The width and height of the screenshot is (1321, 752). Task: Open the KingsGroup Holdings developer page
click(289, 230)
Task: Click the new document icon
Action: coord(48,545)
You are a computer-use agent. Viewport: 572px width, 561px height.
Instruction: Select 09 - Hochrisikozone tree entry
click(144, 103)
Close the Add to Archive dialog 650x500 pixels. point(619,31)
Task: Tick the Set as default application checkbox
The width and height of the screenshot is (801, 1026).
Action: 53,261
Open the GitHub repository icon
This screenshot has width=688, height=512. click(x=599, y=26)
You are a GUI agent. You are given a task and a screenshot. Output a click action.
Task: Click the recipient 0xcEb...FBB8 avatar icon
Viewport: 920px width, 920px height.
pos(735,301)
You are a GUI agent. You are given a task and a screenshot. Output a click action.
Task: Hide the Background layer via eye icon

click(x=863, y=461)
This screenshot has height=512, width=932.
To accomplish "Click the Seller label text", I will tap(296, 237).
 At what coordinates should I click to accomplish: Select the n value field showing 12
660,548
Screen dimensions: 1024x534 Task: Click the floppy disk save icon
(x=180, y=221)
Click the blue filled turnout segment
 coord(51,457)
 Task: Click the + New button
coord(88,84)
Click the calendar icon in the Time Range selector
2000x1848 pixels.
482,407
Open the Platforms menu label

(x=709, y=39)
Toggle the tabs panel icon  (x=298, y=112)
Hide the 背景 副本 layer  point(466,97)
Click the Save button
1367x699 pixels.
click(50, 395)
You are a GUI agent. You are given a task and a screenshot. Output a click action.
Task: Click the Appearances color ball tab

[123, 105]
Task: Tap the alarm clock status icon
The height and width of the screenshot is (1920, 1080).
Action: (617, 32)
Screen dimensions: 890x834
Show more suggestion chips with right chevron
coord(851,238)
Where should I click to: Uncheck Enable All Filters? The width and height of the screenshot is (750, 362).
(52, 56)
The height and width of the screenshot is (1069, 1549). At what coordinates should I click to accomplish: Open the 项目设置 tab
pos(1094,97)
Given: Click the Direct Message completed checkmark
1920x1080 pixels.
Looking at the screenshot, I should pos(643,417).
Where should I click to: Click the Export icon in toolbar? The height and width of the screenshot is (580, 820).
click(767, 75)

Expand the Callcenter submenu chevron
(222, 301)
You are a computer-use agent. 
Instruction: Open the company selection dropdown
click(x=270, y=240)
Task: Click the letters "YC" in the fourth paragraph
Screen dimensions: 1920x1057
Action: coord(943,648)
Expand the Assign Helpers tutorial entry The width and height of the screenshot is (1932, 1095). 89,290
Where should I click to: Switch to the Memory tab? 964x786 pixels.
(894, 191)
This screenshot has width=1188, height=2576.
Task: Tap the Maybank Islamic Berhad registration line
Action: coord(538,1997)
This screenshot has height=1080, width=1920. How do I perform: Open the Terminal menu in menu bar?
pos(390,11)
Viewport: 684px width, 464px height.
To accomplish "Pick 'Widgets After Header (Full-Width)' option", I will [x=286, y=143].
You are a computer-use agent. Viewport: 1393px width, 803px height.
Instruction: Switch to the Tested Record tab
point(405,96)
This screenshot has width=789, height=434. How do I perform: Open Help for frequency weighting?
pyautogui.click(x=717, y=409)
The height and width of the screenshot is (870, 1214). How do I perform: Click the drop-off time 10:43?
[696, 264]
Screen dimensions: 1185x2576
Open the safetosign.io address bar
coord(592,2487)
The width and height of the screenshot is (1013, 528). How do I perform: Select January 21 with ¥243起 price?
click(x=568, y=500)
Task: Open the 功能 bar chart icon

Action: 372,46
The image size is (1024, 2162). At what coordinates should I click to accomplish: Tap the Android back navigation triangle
-------
■ **THE PROBLEM**: How many of the lines above contain the string "what", with case counting? Reply with the number alone.

■ **FINISHED EXERCISE**: 3